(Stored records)
● ● ● ● ●

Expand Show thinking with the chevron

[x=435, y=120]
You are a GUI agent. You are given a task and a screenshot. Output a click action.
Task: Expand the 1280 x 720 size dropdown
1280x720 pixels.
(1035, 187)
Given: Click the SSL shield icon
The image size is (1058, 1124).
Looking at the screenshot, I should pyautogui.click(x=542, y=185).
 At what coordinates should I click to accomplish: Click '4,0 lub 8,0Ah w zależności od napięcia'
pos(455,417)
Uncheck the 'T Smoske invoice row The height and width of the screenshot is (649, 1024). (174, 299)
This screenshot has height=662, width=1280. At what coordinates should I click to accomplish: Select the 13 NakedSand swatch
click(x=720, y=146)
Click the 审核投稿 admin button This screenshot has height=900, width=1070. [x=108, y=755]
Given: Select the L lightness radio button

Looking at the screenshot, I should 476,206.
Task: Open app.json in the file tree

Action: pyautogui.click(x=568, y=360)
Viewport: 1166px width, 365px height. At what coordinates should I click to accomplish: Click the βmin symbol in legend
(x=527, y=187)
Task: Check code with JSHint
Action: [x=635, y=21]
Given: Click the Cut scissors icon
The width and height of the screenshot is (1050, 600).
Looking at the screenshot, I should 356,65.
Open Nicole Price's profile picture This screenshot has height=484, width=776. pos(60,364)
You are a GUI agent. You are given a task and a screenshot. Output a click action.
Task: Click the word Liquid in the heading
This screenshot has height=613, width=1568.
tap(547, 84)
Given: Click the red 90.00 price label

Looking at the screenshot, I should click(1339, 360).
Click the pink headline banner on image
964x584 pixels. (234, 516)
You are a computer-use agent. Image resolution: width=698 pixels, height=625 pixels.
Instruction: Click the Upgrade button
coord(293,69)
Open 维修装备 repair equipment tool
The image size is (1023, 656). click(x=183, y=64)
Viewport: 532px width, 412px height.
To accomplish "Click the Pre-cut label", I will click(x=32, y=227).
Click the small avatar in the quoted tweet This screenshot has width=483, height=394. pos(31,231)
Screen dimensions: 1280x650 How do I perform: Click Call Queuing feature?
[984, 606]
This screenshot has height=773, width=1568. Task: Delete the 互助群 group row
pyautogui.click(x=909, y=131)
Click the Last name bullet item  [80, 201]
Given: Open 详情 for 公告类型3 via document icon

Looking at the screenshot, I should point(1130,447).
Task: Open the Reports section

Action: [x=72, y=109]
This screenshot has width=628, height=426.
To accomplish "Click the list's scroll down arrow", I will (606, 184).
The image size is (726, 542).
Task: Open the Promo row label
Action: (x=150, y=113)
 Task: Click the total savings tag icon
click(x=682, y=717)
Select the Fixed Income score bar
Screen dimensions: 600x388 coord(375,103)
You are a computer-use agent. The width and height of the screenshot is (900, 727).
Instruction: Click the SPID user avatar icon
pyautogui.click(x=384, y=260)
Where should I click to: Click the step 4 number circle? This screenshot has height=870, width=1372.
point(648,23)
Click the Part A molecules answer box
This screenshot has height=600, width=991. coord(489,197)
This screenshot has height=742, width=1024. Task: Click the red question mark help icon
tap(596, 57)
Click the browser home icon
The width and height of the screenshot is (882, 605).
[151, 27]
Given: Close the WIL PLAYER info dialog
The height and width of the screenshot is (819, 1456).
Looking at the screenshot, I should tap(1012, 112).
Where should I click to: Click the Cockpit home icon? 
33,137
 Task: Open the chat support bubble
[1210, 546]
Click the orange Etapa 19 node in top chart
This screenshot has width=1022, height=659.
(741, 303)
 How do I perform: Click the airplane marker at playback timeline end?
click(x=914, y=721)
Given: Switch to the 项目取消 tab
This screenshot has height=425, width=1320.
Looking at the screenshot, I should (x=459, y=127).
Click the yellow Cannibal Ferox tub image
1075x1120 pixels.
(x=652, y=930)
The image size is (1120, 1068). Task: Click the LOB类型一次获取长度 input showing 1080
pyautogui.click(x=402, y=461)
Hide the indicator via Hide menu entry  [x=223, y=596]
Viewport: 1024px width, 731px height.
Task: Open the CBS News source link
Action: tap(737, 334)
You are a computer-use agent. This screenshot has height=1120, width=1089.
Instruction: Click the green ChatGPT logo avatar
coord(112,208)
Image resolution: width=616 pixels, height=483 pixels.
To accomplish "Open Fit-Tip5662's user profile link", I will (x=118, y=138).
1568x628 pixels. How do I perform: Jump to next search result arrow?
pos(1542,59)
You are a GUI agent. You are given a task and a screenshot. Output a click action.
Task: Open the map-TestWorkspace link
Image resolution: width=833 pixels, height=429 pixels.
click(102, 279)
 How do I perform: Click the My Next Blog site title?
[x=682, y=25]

● ● ● ● ●

*PROBLEM REQUIREMENTS*: Show the lines above that have the word "profile".

*TASK OUTPUT*:
Open Nicole Price's profile picture This screenshot has height=484, width=776. pos(60,364)
To accomplish "Open Fit-Tip5662's user profile link", I will (x=118, y=138).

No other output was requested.